━━ PROVIDED RECORDS ━━
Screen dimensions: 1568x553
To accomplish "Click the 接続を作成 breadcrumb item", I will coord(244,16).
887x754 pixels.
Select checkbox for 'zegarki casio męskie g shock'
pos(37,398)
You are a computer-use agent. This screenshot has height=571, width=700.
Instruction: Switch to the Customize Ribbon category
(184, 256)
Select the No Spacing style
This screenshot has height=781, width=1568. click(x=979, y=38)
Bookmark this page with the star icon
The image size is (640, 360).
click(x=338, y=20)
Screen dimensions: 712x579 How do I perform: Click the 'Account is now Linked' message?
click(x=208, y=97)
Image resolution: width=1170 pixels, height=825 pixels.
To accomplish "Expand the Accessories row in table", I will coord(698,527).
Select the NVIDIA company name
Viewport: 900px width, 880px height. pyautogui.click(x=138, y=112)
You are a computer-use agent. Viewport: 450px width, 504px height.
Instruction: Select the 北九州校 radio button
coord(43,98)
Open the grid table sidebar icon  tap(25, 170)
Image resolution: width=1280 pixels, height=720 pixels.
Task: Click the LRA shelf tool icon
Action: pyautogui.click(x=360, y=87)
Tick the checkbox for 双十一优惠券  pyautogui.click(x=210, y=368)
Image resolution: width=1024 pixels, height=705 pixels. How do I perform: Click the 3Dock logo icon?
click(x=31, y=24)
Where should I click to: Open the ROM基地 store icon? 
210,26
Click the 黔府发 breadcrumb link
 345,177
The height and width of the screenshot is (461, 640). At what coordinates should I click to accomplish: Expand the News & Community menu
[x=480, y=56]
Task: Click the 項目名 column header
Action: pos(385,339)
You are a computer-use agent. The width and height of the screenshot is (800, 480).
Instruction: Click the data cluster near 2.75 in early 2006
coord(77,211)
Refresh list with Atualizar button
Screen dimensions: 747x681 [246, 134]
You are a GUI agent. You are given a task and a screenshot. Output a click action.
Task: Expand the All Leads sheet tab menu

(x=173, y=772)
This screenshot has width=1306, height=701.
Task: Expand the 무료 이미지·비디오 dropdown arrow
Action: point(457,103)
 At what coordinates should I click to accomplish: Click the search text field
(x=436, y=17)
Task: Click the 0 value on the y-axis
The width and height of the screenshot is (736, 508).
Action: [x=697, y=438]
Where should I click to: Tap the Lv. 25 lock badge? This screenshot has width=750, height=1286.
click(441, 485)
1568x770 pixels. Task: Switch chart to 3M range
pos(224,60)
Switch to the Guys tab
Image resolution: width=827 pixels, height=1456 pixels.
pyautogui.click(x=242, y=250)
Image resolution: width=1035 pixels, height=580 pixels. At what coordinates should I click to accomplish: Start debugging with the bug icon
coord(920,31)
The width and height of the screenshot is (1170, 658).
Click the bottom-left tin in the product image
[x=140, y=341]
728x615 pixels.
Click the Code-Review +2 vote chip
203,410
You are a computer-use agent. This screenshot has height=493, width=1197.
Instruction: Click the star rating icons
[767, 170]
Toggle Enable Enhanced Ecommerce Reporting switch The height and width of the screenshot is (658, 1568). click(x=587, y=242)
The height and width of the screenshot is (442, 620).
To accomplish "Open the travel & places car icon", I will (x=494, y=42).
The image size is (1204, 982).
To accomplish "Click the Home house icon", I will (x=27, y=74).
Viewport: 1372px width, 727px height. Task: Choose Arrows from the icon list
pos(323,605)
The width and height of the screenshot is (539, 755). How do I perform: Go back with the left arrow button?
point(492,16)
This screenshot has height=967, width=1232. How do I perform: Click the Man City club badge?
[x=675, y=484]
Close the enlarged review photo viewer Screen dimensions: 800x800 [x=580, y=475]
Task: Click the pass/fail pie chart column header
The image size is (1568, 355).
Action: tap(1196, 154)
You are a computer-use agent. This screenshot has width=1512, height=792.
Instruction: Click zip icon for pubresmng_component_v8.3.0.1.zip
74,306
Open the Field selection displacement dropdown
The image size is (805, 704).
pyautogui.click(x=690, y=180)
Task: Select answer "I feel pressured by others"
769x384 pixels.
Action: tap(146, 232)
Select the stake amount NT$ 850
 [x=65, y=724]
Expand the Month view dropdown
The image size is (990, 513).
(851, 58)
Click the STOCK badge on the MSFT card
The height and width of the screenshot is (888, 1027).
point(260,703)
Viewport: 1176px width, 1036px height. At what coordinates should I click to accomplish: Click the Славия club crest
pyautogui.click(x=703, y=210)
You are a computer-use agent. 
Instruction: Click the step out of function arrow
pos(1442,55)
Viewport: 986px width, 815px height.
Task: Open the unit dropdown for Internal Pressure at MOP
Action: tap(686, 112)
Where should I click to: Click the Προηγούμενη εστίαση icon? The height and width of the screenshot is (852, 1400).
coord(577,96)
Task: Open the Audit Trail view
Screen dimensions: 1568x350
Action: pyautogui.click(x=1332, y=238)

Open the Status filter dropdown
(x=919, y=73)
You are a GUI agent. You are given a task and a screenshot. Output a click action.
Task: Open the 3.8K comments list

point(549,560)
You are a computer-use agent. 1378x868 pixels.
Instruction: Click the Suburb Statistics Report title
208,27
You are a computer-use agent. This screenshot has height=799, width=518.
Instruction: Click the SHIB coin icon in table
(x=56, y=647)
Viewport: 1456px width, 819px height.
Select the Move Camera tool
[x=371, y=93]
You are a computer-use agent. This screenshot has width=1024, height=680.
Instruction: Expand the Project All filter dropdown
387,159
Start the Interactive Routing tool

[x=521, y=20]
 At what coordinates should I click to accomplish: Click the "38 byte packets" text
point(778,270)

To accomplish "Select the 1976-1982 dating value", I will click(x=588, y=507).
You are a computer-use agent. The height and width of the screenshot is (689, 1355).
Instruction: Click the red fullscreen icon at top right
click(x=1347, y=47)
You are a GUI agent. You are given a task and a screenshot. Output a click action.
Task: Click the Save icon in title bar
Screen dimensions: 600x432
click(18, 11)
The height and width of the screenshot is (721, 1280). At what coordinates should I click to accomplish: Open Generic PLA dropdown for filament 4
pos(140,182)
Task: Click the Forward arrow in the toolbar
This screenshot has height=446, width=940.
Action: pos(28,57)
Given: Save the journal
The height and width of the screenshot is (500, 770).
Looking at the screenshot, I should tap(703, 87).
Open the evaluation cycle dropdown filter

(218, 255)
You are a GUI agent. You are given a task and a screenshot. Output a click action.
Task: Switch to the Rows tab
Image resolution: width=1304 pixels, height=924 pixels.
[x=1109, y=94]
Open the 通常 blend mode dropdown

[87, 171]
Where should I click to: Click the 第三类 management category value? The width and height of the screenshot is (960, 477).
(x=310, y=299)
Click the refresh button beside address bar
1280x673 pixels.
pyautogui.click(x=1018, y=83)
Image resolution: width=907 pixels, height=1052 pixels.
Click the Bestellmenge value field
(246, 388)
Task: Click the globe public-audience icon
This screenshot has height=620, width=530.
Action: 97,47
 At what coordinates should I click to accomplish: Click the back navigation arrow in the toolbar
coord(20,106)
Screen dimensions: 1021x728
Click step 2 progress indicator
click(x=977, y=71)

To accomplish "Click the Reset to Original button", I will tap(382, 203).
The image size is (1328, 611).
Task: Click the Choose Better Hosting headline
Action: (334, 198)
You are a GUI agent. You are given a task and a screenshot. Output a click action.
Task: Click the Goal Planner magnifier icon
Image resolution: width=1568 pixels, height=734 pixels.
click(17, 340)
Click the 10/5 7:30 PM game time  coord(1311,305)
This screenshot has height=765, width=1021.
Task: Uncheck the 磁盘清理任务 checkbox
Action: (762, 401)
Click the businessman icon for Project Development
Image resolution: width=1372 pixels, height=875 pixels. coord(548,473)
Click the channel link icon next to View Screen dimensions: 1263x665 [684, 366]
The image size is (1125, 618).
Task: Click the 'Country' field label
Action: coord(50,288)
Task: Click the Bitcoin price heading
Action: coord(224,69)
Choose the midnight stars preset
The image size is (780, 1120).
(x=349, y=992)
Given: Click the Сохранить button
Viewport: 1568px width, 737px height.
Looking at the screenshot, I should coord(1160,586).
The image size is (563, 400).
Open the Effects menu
━━━
**WHAT IS EXPECTED**.
Please make an exact copy of the lines above from the line with "Click the bottom-left" through the line with "has width=1512, height=792.", both ends included.

**ANSWER SPACE**.
Click the bottom-left tin in the product image
[x=140, y=341]
728x615 pixels.
Click the Code-Review +2 vote chip
203,410
You are a computer-use agent. This screenshot has height=493, width=1197.
Instruction: Click the star rating icons
[767, 170]
Toggle Enable Enhanced Ecommerce Reporting switch The height and width of the screenshot is (658, 1568). click(x=587, y=242)
The height and width of the screenshot is (442, 620).
To accomplish "Open the travel & places car icon", I will (x=494, y=42).
The image size is (1204, 982).
To accomplish "Click the Home house icon", I will (x=27, y=74).
Viewport: 1372px width, 727px height. Task: Choose Arrows from the icon list
pos(323,605)
The width and height of the screenshot is (539, 755). How do I perform: Go back with the left arrow button?
point(492,16)
This screenshot has height=967, width=1232. How do I perform: Click the Man City club badge?
[x=675, y=484]
Close the enlarged review photo viewer Screen dimensions: 800x800 [x=580, y=475]
Task: Click the pass/fail pie chart column header
The image size is (1568, 355).
Action: tap(1196, 154)
You are a computer-use agent. This screenshot has width=1512, height=792.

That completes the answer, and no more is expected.